Maybe this whole post is just me saying out loud that I honestly don't trust anyone and I have some serious trust issues.  I have had trust issues since my first serious boyfriend and it's like the more I trust someone the worse I get hurt.  Maybe thats just me being naive in those particular relationships, or thats manipulation at its finest, but either way I have seen so many different occasions of trustworthiness blowing up in my face that I just can't do it anymore.  I feel bad for the future relationships I might have, but no one has walked in my shoes, and I know they say, "everyone is different, don't judge character from one person" or "don't bring past relationships into current ones" or "I'm not your ex boyfriend."  It just isn't fair for someone to be angry with your trust issues or not angry, but not patient.
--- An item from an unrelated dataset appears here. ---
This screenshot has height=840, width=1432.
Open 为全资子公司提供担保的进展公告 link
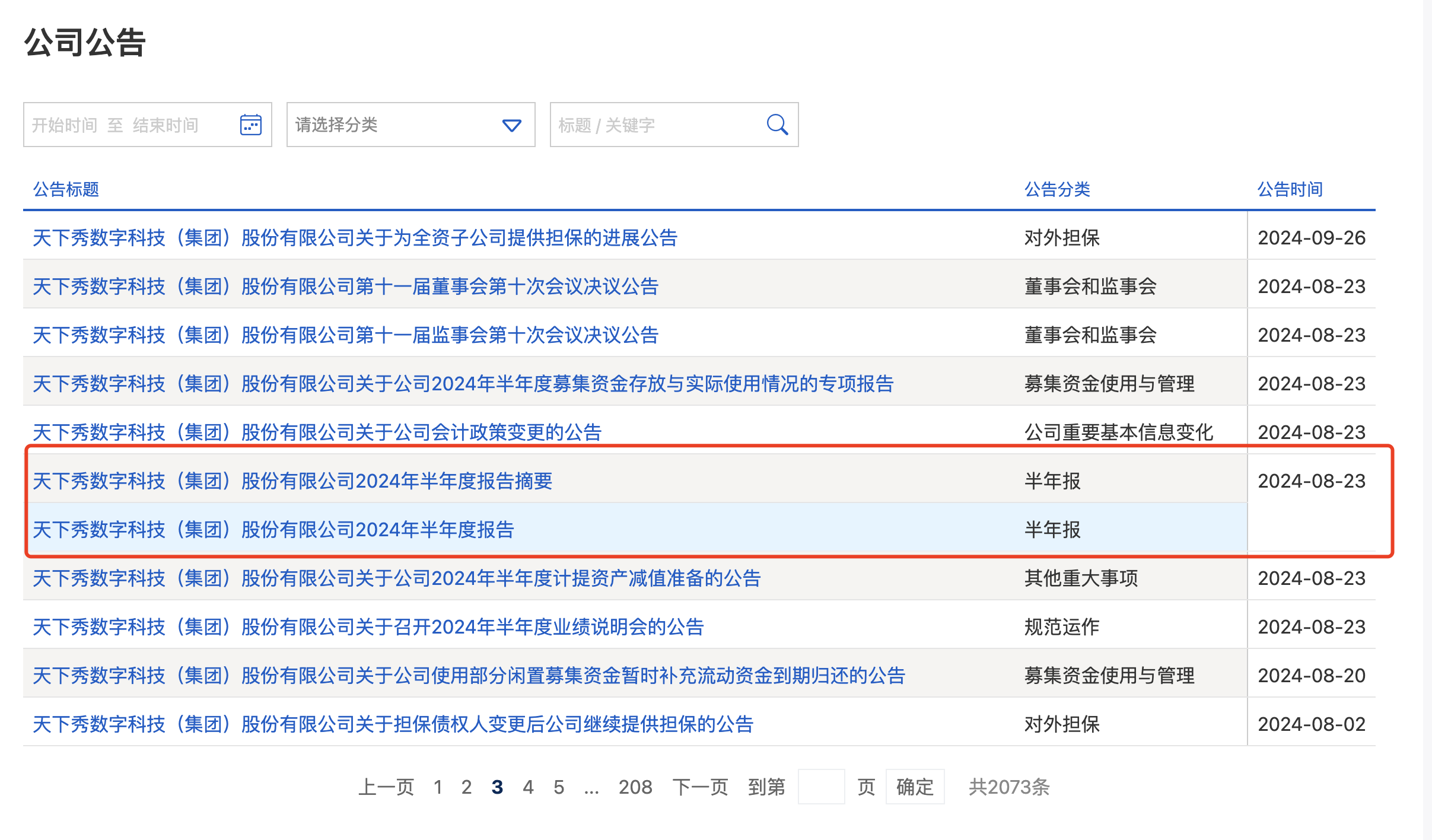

I think the person I just put 110% trust back into shattered all my trust, even the smaller pieces that were there are now millions and millions of pieces that just can't be put back together… So many levels, levels of trust I never even imagined being there, just shattered and lost… forever.  It has been almost a whole year since I lost this trust, but I feel it more now than I ever have.  Now that I have a guy that I want to trust so badly, but I just can't put myself in such a vulnerable position ever again.  I feel bad about it, but I can't change it.  I almost let all my reservations rest, but then I was hurt again, and that maybe was the straw that broke the camels back.  I want to trust people, because I know how it feels to not be trusted, but at the same time I just can't, it makes me sad.  Every time I really think about it, it just makes me sad, like literally I cry like a little baby, and I just wish I didn't have such a skewed way of imagining how "love" should really be.  Now that I know the reality of things, I think everyone should know so there will be less heartache and less hearts will be broken.

I hope this helped thicken someone's skin and hopefully the next time they are let down they can look back and think, "oh Shayla was right… That's what she was saying, it all makes sense now."  I am not down on love or relationships, I just a have seriously bad taste of unrealistic love in my mouth.  Whenever I watch a chick flick I think, "that's not real life."  I know 100% that movies are not real or even close to what people think love or any level of love is.  It's all fake and just what people want to feel but in the end and in real life its all a let down and everyone is fake and dishonest and no one really gives a shit.  The only person who can do anything for you is yourself.  That is just the reality and there isn't any sense in thinking it would be different.